• **TASK INSTRUCTIONS**: Only the lines from the top of the records below through the line containing "Task: Choose Spicy" should be printed, exactly and without pictures.

Saved data entries:
╔══

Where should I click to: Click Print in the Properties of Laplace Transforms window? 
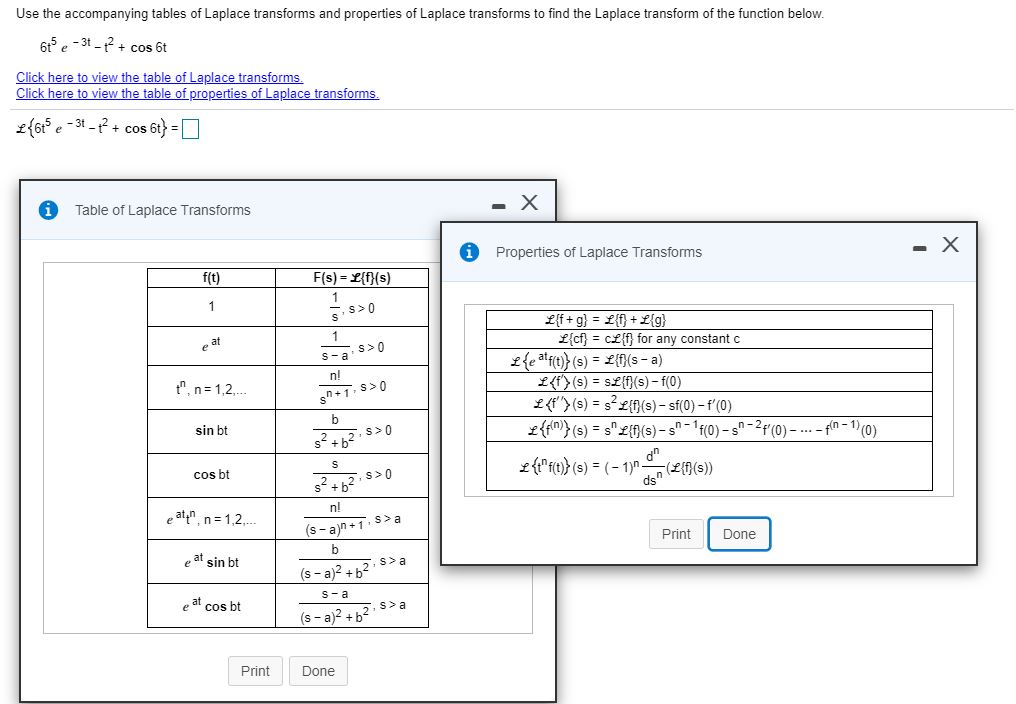[x=676, y=534]
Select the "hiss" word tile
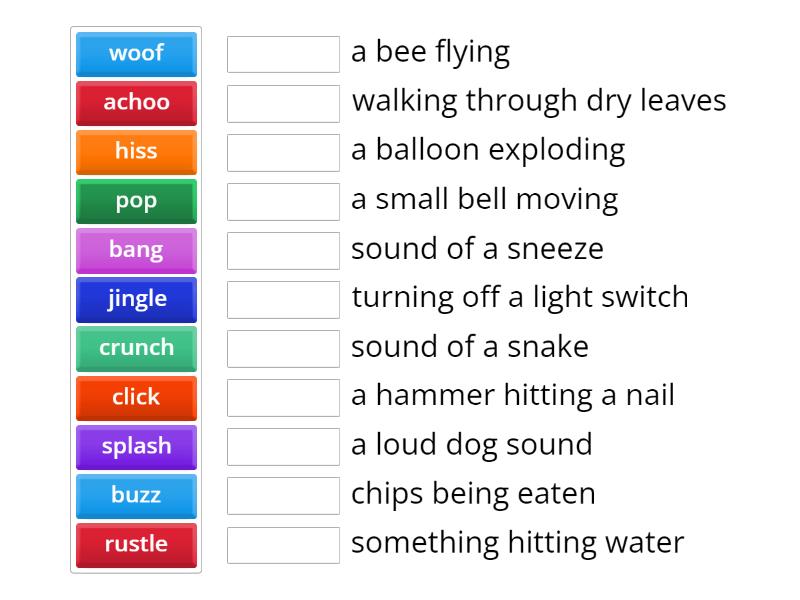Screen dimensions: 800x600 136,152
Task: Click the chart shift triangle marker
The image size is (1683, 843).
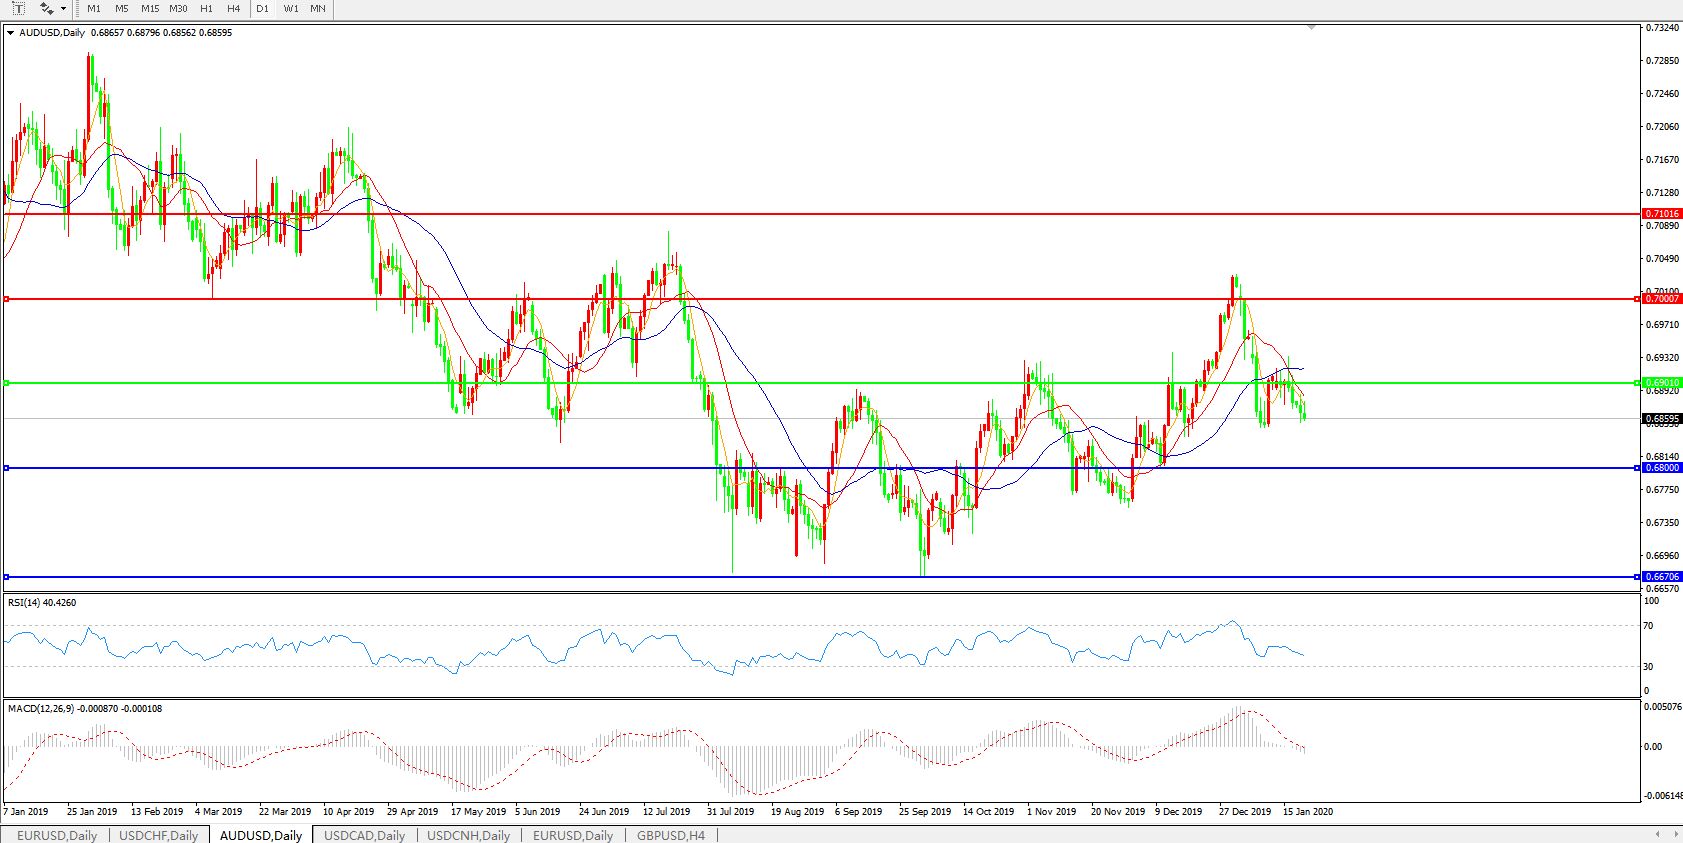Action: (x=1311, y=28)
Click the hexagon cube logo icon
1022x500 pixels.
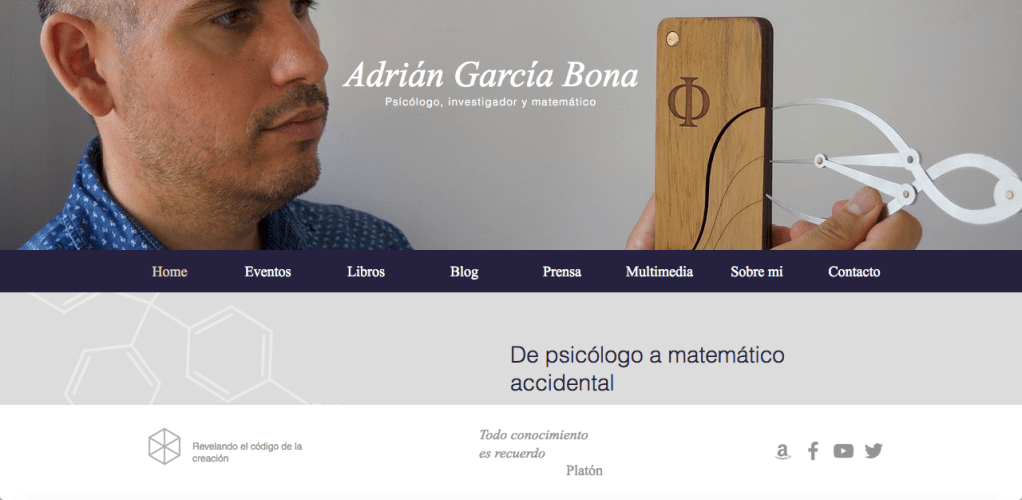pos(164,447)
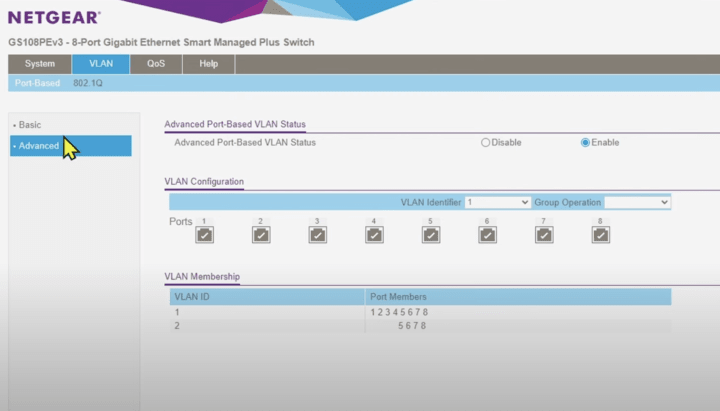Viewport: 720px width, 411px height.
Task: Toggle port 4 membership checkbox
Action: coord(374,235)
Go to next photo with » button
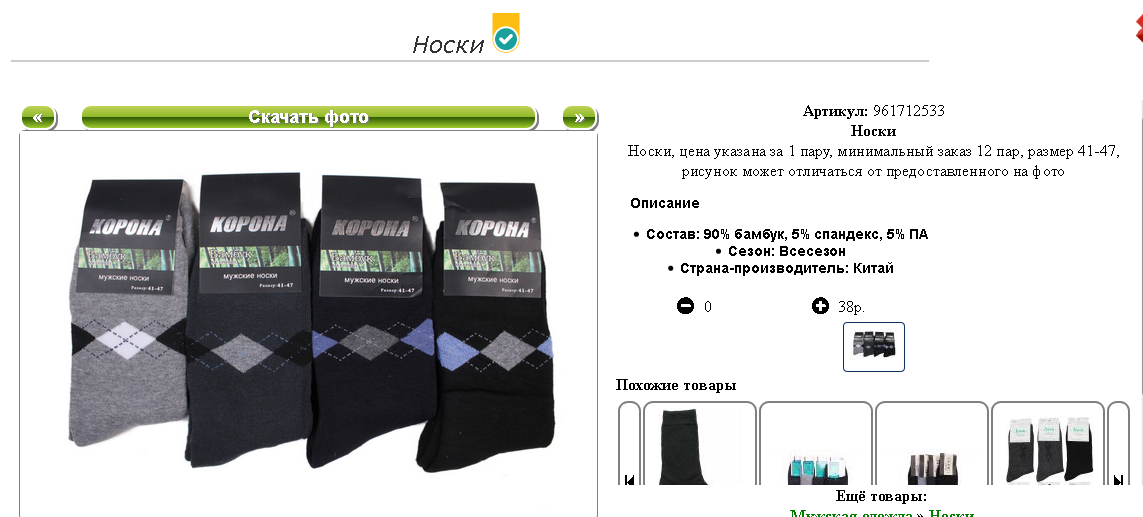 tap(580, 117)
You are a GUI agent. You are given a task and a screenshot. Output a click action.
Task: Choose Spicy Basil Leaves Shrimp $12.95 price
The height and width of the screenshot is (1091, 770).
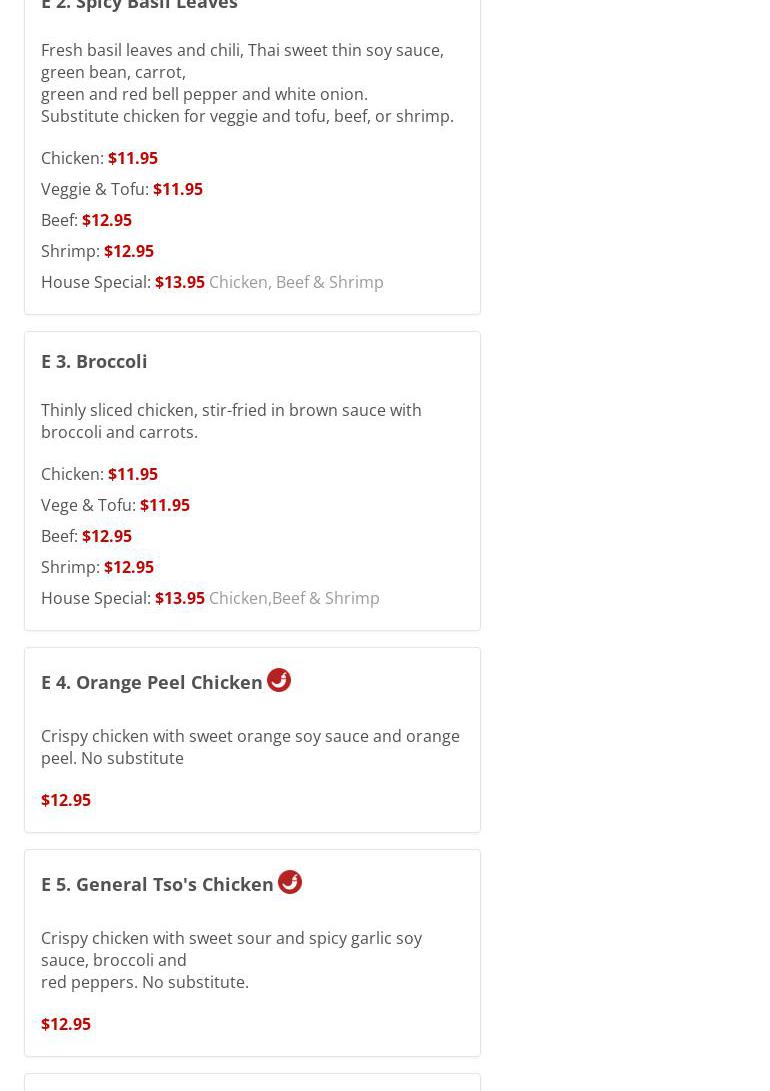(129, 251)
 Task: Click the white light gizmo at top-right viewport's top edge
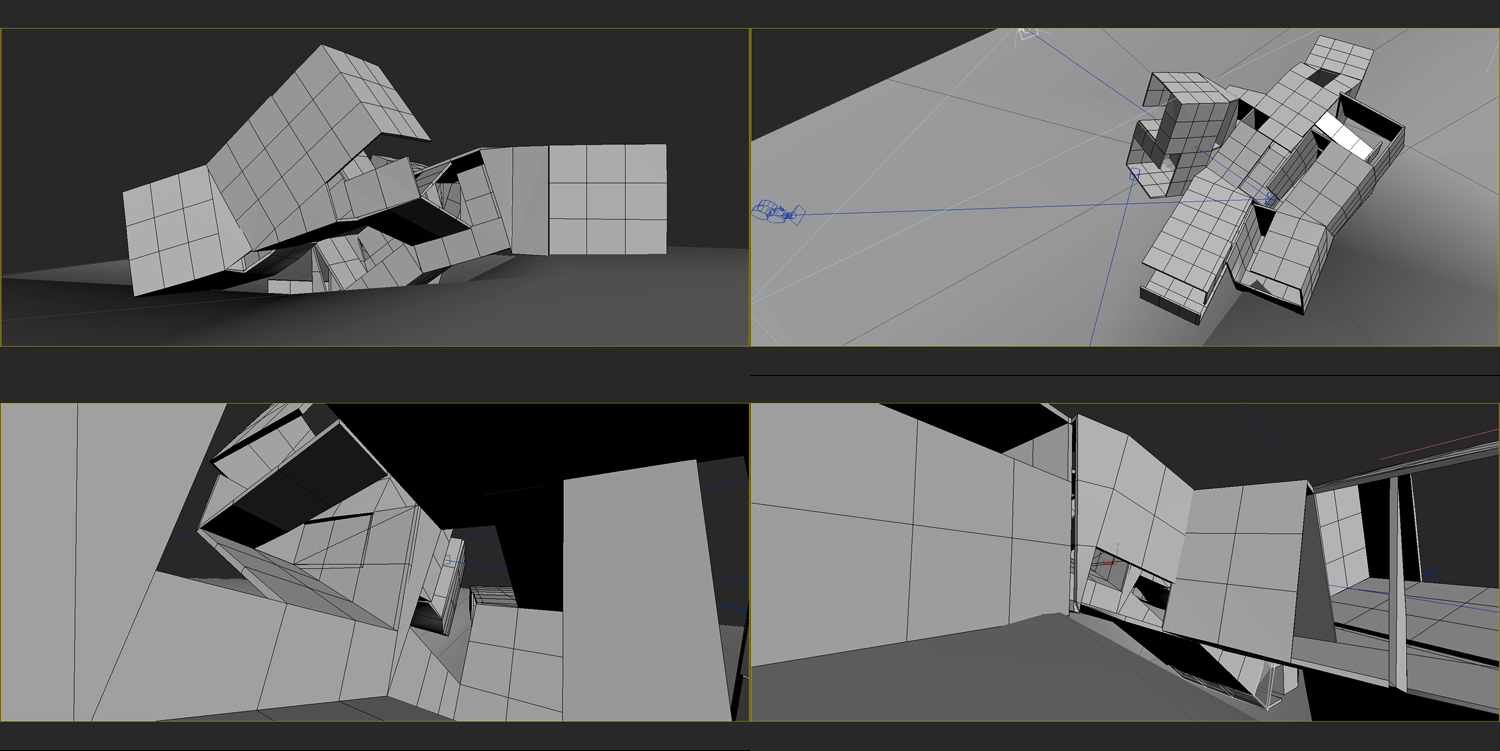coord(1027,34)
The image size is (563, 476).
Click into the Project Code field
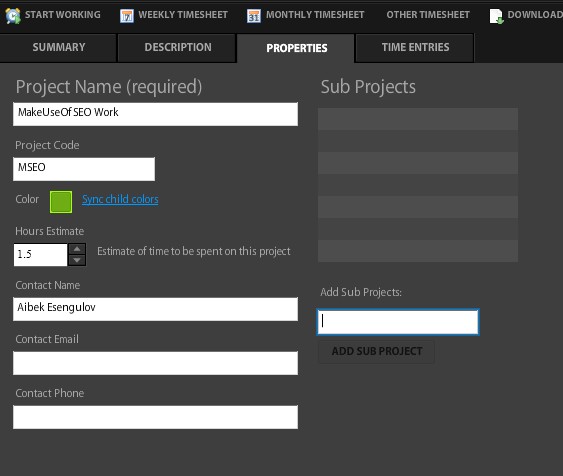(x=84, y=169)
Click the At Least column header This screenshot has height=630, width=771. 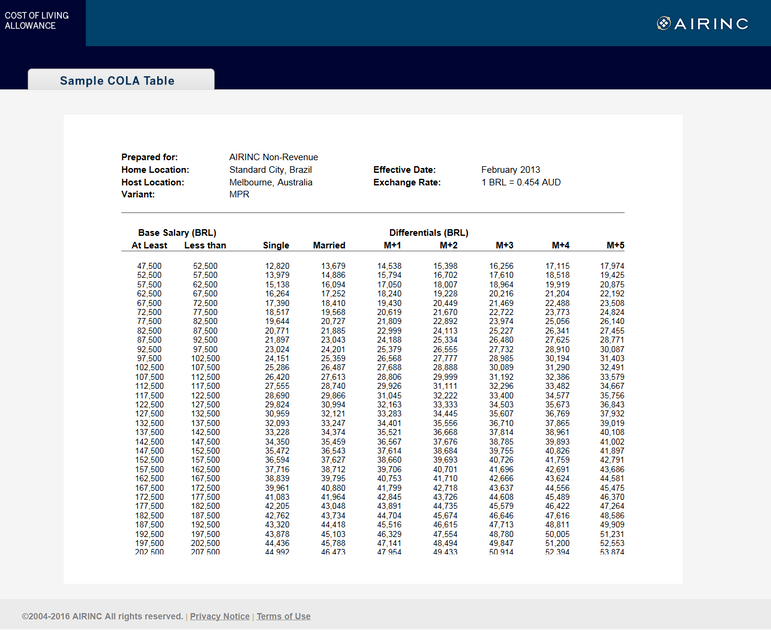pos(149,245)
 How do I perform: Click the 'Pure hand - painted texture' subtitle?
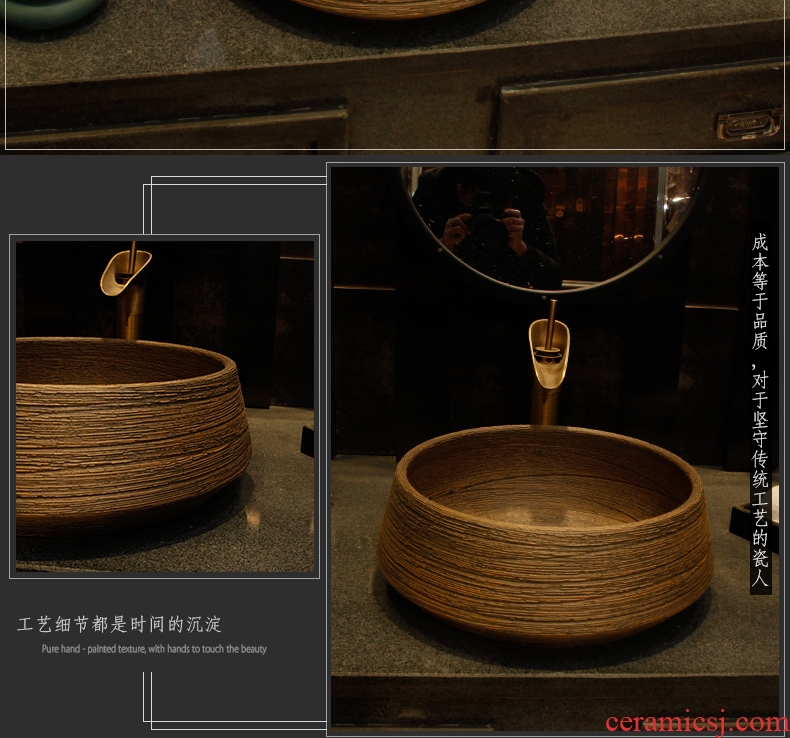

╚══

• **ANSWER TO THIS PROBLEM**:
Where should I click to: Click Print in the Properties of Laplace Transforms window? 
[x=676, y=534]
Select the "hiss" word tile
Screen dimensions: 800x600 136,152
Task: Click the chart shift triangle marker
The image size is (1683, 843).
Action: (x=1311, y=28)
Click the hexagon cube logo icon
1022x500 pixels.
pos(164,447)
Viewport: 720px width, 411px height.
Task: Toggle port 4 membership checkbox
Action: coord(374,235)
Go to next photo with » button
 tap(580, 117)
You are a GUI agent. You are given a task and a screenshot. Output a click action.
Task: Choose Spicy Basil Leaves Shrimp $12.95 price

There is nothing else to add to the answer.